For his 60th birthday on Saturday, Nicky Siano – a friend and fan of Long’s from back in the day – picked the unlikely spot on Coney Island’s main strip for a party to harken back to legendary nights at the Gallery, the formative disco club that Siano started in 1972. It was there that he first worked with Long, after first hearing his name from David Mancuso of the Loft, on a minor job replacing a couple of speakers. After that, Siano started playing parties at Long’s own loft, which the aspiring soundman had turned into a sort of functioning show room for his loud and sumptuous wares.

“He gave the crowd what it wanted. He put your balls up your ass,” a supporter recalled in Tim Lawrence’s book Loves Saves the Day: A History of American Dance Music Culture, 1970-1979. Siano remembers it a little more sensuously. While out recently at a club, he reminisced, “My friend who worked for Richard for a long time said, ‘You know, I feel like this soundsystem is punching me, and Richard’s soundsystem used to make love to me.’ That is the essence of what a good soundsystem can do.”

My friend said, “You know, I feel like this soundsystem is punching me, and Richard’s soundsystem used to make love to me.”

Nicky Siano

While going over preparations in Coney Island last week, the floor at Eldorado Auto Skooter was clear except for bumper cars parked along the edges and a few wide-eyed admirers musing over the finer points of bass cabinets and tweeter arrays. Siano was there with Dan Prosseda, who works on sound for Eldorado and other rides in the neighborhood. “The Polar Express has a dynamite system,” Siano said of another of Prosseda’s responsibilities. “Larry and I used to ride that and go crazy over the sound.”

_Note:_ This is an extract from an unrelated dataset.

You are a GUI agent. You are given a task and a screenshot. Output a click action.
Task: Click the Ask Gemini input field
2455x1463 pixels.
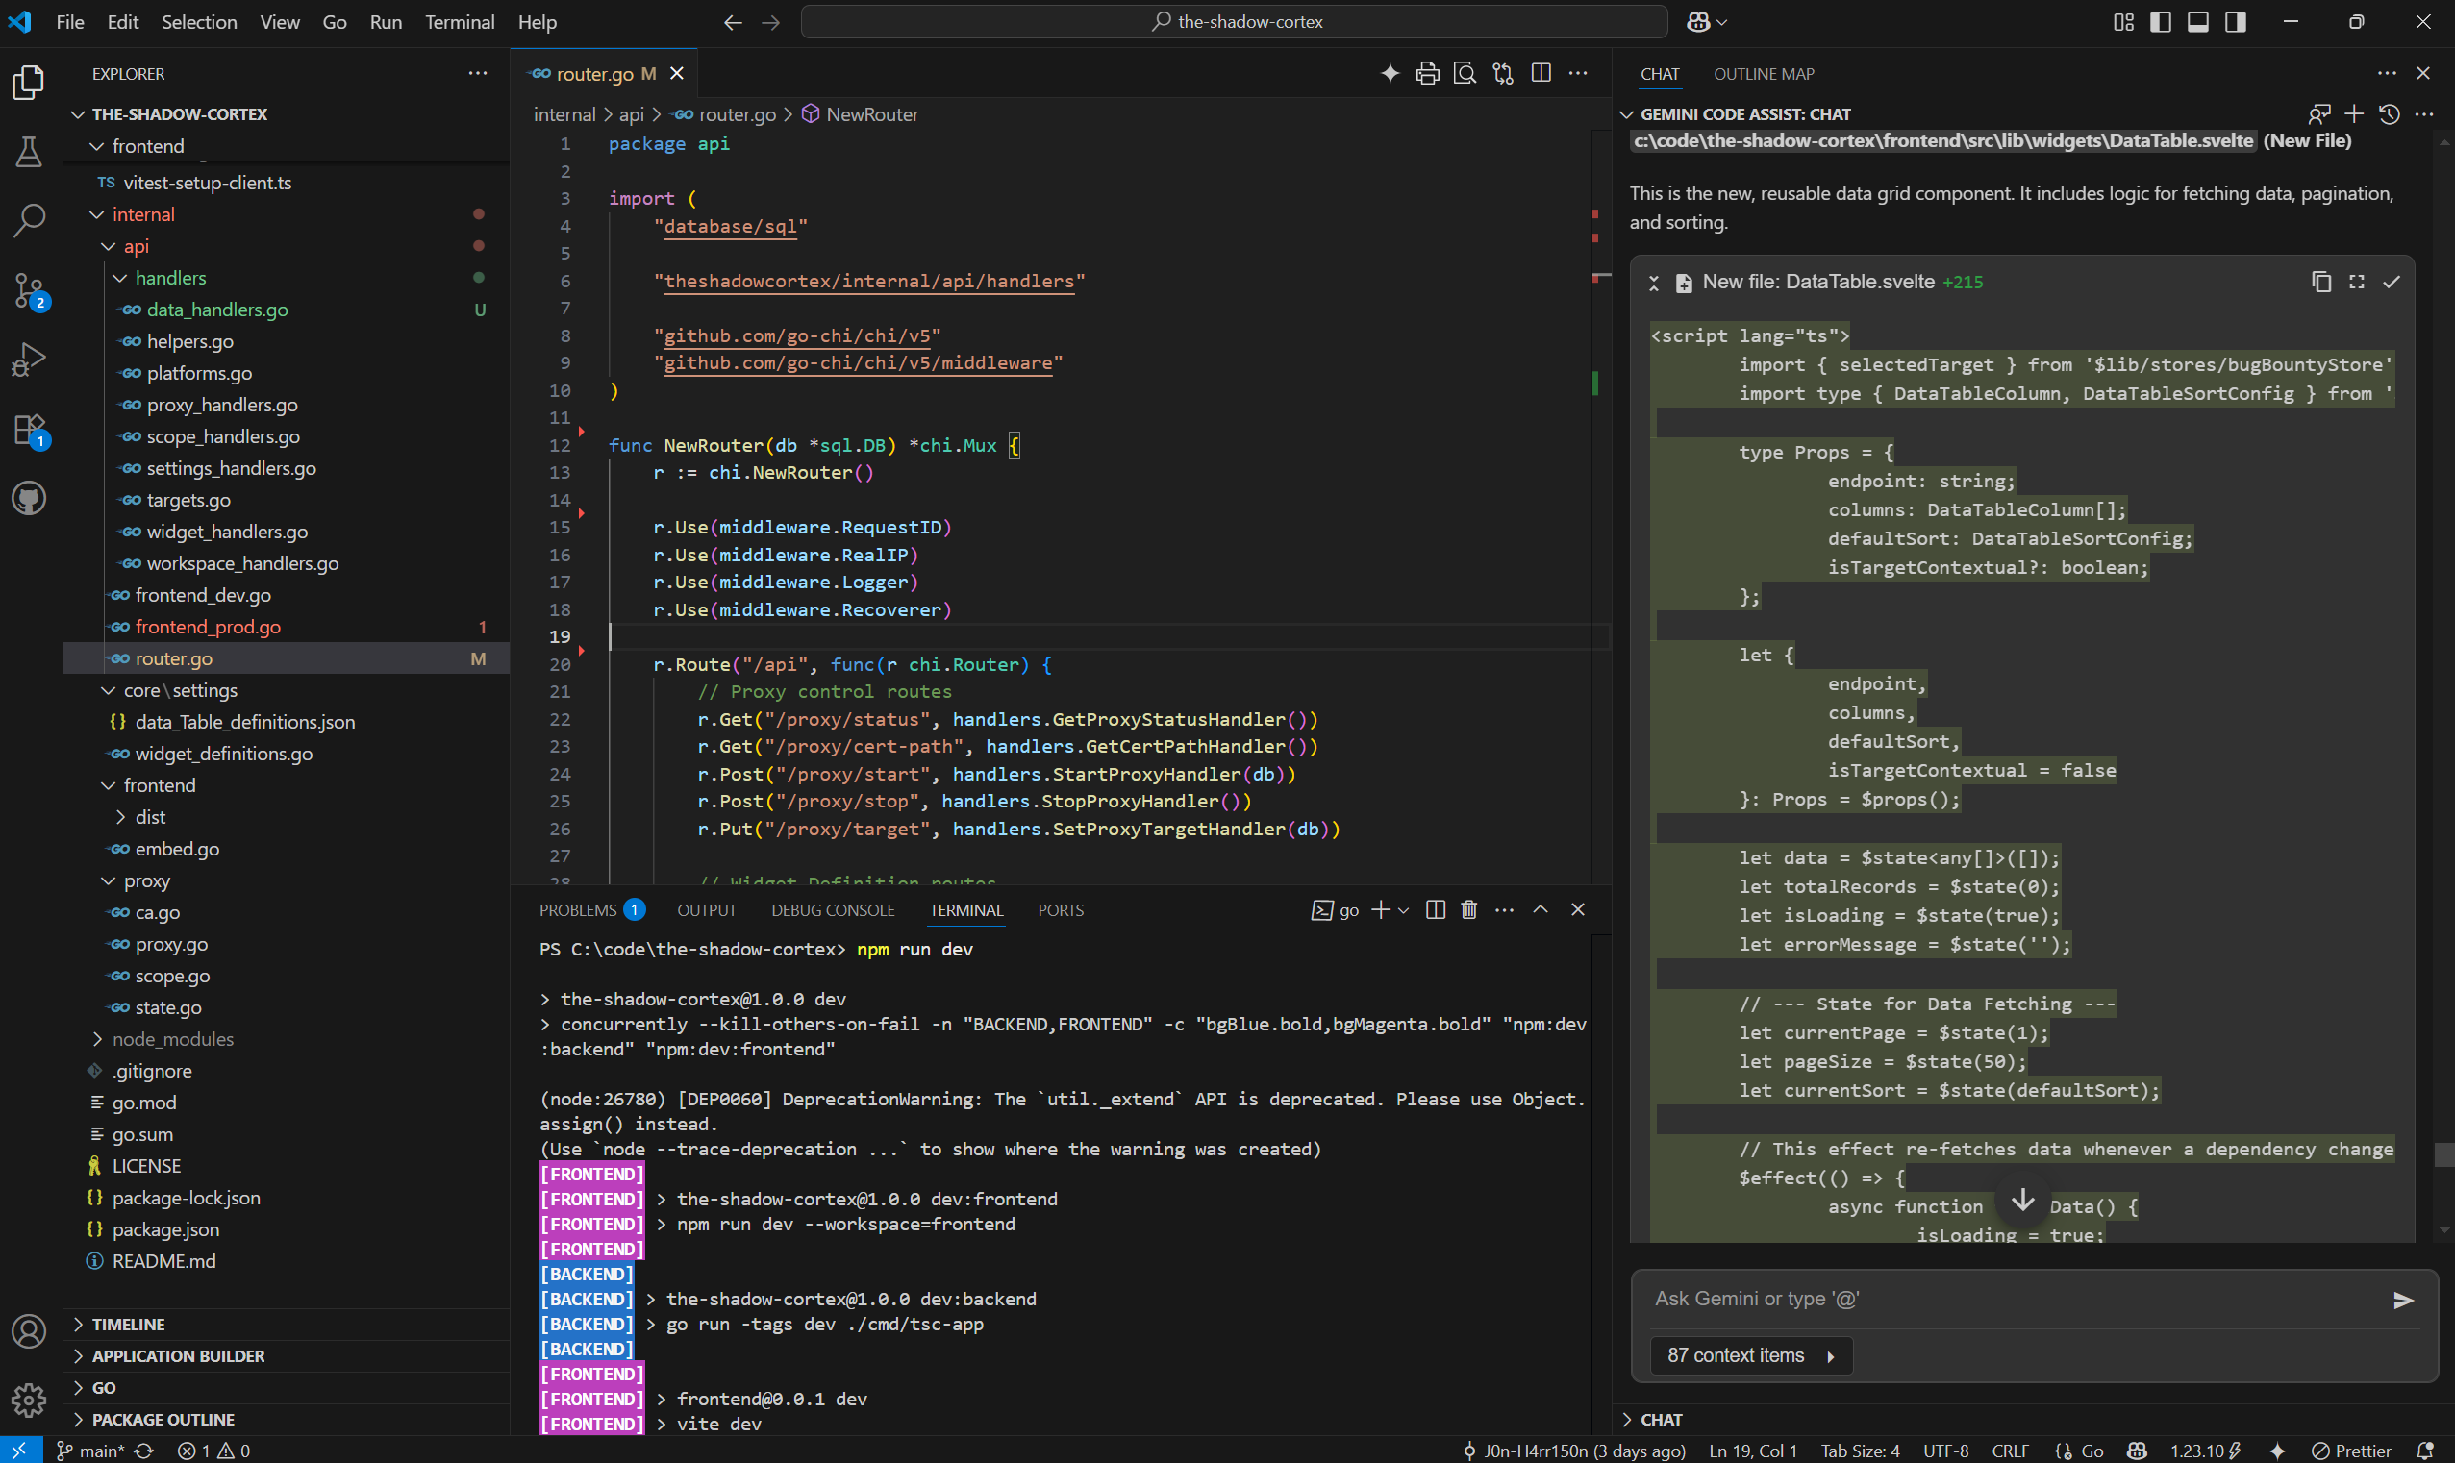pos(2011,1299)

The “Larry” there is Larry Levan, with whom Siano used to frequent the Eldorado for shared riding and listening pleasures too. “Larry loved rollercoasters, so he would always bring his friends down here,” Siano said. “We used to come [to the Eldorado], and they would play ‘Love Is the Message’ all the time. The sonics on it were really good for showing off a soundsystem. A lot of people used to come just to hear.”

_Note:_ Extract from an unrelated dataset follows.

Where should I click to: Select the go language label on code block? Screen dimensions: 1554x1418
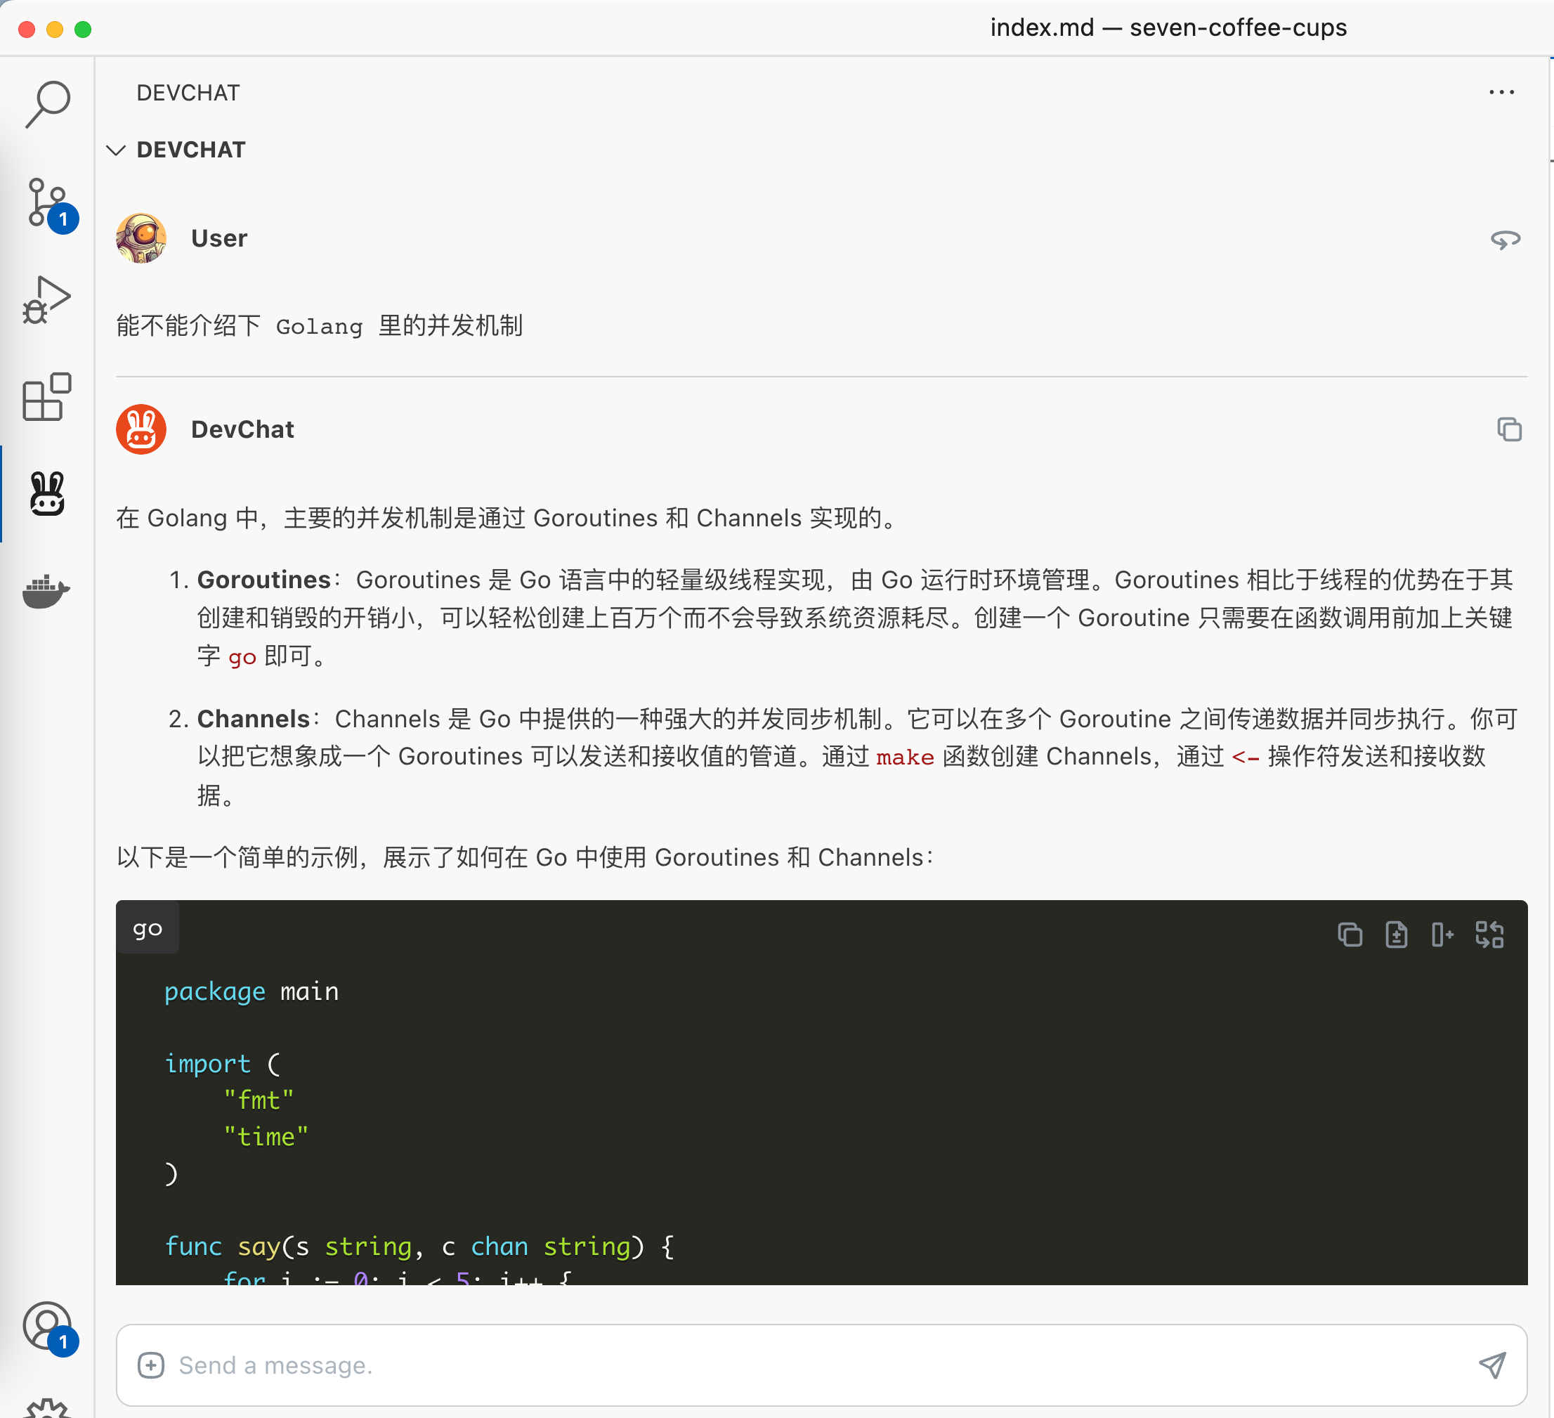click(x=147, y=928)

Having already made his name in the disco scene with his soundsystems for Paradise Garage and Studio 54, Long installed the system at Eldorado at the invitation of its owner, Scott Fitlin, a hobbyist whose interest in sound went well above the level that might be expected for a carnival ride. “He had almost a golden ear,” Prosseda said. Did he ever throw parties back then? “No, strictly bumper cars.”

Richard looked like a super-geek back then: tall, Buddy Holly glasses, introverted, quiet – taking it all in and, then, responding. He was a genius.

Nicky Siano

Long rose up on the New York soundsystem scene as a competitor of Alex Rosner, who Siano worked with at first in the Gallery era in the ’70s. “Richard looked like a super-geek back then: tall, Buddy Holly glasses, introverted, quiet – taking it all in and, then, responding,” Siano said. “He was a genius.” It was Long who would ultimately be the best in the business, in Siano’s estimation. “Alex’s sound was very polished, like going to the theater. Richard’s sound was funky and down-home, and bass was always a big component.”

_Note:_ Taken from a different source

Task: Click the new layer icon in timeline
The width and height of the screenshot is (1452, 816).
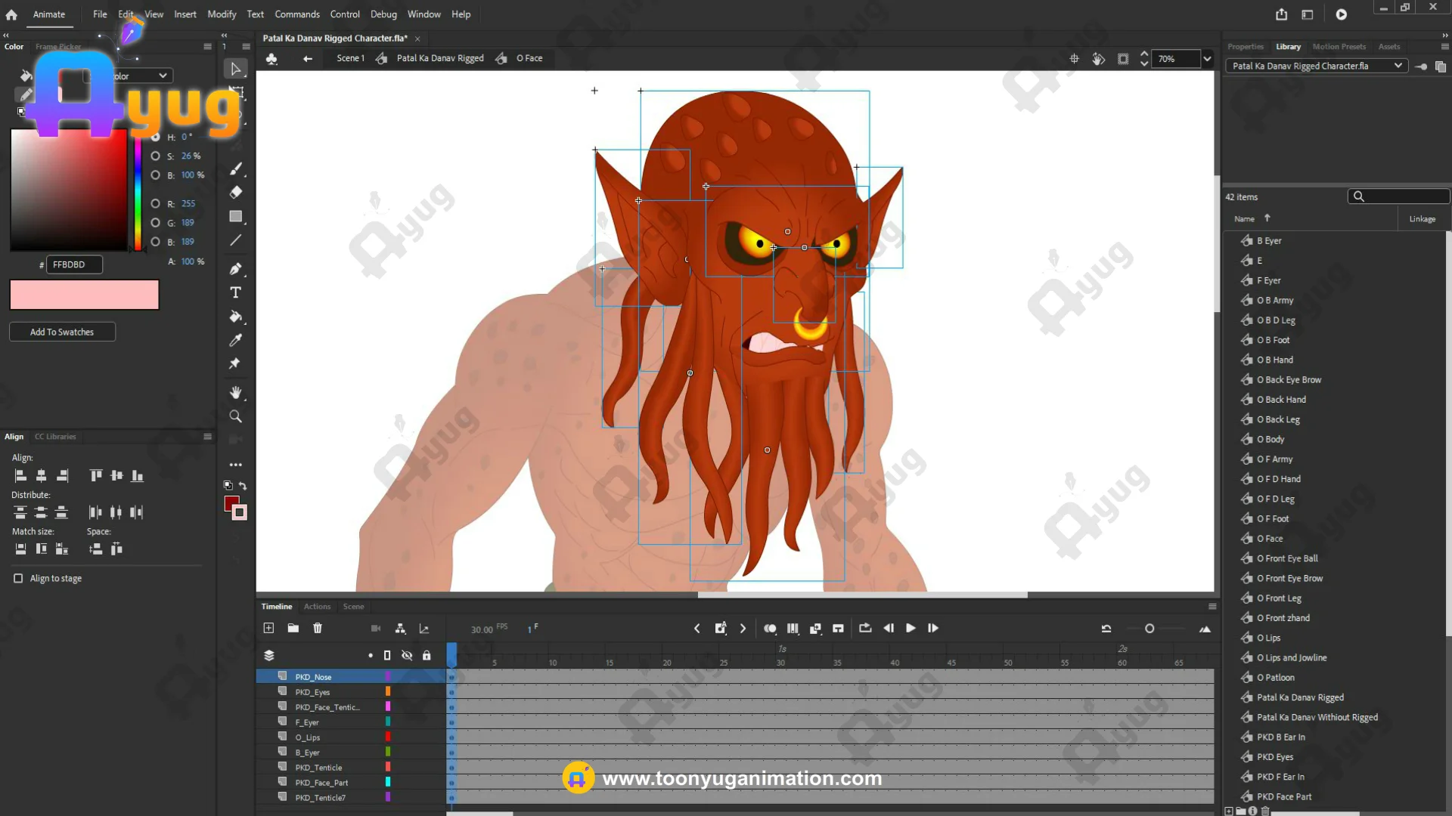Action: click(x=268, y=628)
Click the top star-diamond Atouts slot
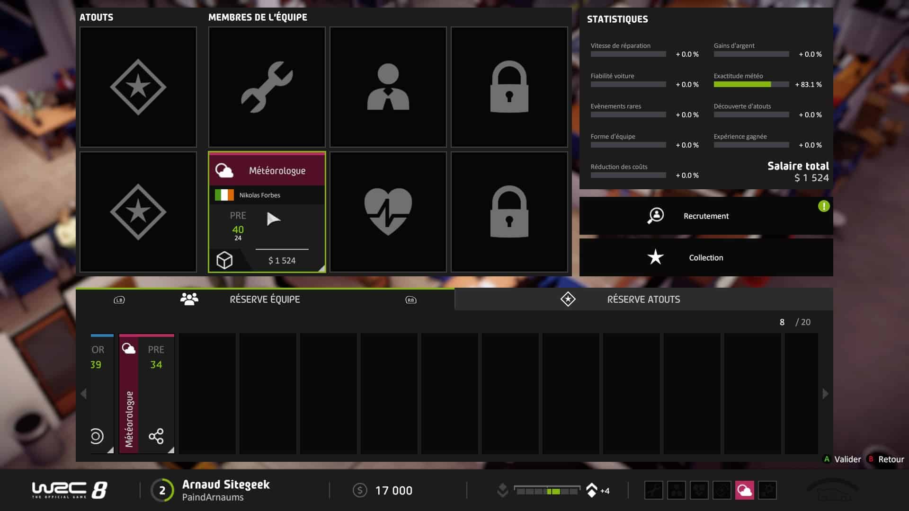This screenshot has width=909, height=511. pyautogui.click(x=138, y=87)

His stock rose when he caught the attention of Levan, whose aspirations for the sound at Paradise Garage were more than met by the components that Long conceived and built for the room. “When Larry became so famous, Richard would walk into the booth and it would be like the waters would part for him,” Siano said. “People noticed that.”

In a few years, Long and his cohorts in Richard Long & Associates would outfit some of the city’s most fabled clubs, including Studio 54 – whose system Siano said he liked slightly more because the acoustics of a former theater were better than those of a disused garage.

In any case, Long was the top sound designer until his death in 1986. “Richard outshone Rosner, especially in the club scene,” Siano said. “Alex did St. Patrick’s Cathedral and big concert stuff in Central Park – he had all those accounts, whereas Richard just had the clubs, so he really concentrated on building something that was club-fabulous.”

Carnival-fabulous too, as evidenced by the soundsystem still working beyond its call of duty at Eldorado Auto Skooter. Anybody who wanders around Coney Island on a summer day has the experience of walking by that place, hearing music through the gate, and thinking “Hmm, wow, weird – the sound in there is huge!” But precious few know the history.